Even in a land of superlative statistics it is still hard to grasp the meaning of 400 million missing people in China.

But you can hear it in the voice of a couple deciding when to have a child, or the mother of a daughter who missed out on potentially having a son under the country’s single child policy and slightly resents her daughter.

The policy is estimated to have limited China’s population growth to about 1.3 billion from the 1.7 billion it could have been if there was no restrictions on families. Beyond the obvious traumas of killed and abandoned babies – usually female – a consequence of trying to limit population growth so the country could feed itself and develop economically has meant the country has already reached its maximum workforce after births reached its highest point in about 1992.

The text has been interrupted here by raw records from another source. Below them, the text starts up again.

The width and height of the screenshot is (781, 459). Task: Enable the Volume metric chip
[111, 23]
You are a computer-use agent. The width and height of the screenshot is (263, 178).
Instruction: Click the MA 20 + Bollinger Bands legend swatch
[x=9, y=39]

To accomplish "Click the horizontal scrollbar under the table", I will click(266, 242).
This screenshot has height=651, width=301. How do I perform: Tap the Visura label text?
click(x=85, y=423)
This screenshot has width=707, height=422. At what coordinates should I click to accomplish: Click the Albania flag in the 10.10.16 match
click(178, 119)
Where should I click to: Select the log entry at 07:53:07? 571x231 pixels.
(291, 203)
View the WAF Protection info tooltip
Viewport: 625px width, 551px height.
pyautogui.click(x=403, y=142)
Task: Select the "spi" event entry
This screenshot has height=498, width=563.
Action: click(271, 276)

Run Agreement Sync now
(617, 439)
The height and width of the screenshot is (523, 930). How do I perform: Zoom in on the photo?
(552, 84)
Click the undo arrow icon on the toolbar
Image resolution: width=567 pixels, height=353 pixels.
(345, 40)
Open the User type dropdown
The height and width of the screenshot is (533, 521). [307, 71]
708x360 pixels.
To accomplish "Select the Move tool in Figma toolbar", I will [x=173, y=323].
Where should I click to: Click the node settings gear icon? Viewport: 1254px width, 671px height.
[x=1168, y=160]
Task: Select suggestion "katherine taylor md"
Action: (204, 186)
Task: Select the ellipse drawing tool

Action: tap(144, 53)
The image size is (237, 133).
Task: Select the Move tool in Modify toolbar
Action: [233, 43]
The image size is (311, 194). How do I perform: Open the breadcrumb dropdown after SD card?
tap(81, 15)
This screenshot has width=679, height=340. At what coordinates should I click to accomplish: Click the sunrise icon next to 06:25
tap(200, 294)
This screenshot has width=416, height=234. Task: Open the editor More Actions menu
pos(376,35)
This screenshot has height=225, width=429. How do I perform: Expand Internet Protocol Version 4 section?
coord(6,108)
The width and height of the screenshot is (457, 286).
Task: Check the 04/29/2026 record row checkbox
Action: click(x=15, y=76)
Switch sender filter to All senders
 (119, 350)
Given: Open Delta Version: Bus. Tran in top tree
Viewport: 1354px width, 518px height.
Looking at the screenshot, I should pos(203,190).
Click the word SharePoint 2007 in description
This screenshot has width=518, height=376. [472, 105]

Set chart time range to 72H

The workforce is becoming better educated after the compulsory education age was increased from 15 and as a greater proportion of people go to university. (There are already about 35 million university students in China compared to 33 million in the US and Europe combined, according to data by Max von Zedtwitz, managing director at GLORAD – Research Center for Global R&D Management.)

With the expected transition of power this year in China to current vice-president Xi Jinping a case could be made for removing the single child policy to try and boost population again. In a country where the issue is less about what rules are promulgated but rather which laws are enforced, this easing of restrictions has already started to happen if you are rich enough and live in a city or can move to Hong Kong at crucial times.

The regime may support the policy as a tool for social control. Having no effective control on your family size is a powerful demonstration of state power.

But the impact of the policy is felt in other ways. It is hard to quantify the social impact from a group of only-children having to interact in a society but that the progeny of China’s revolutionary leaders are called princelings indicates the relative confidence and special treatment at least this group has received.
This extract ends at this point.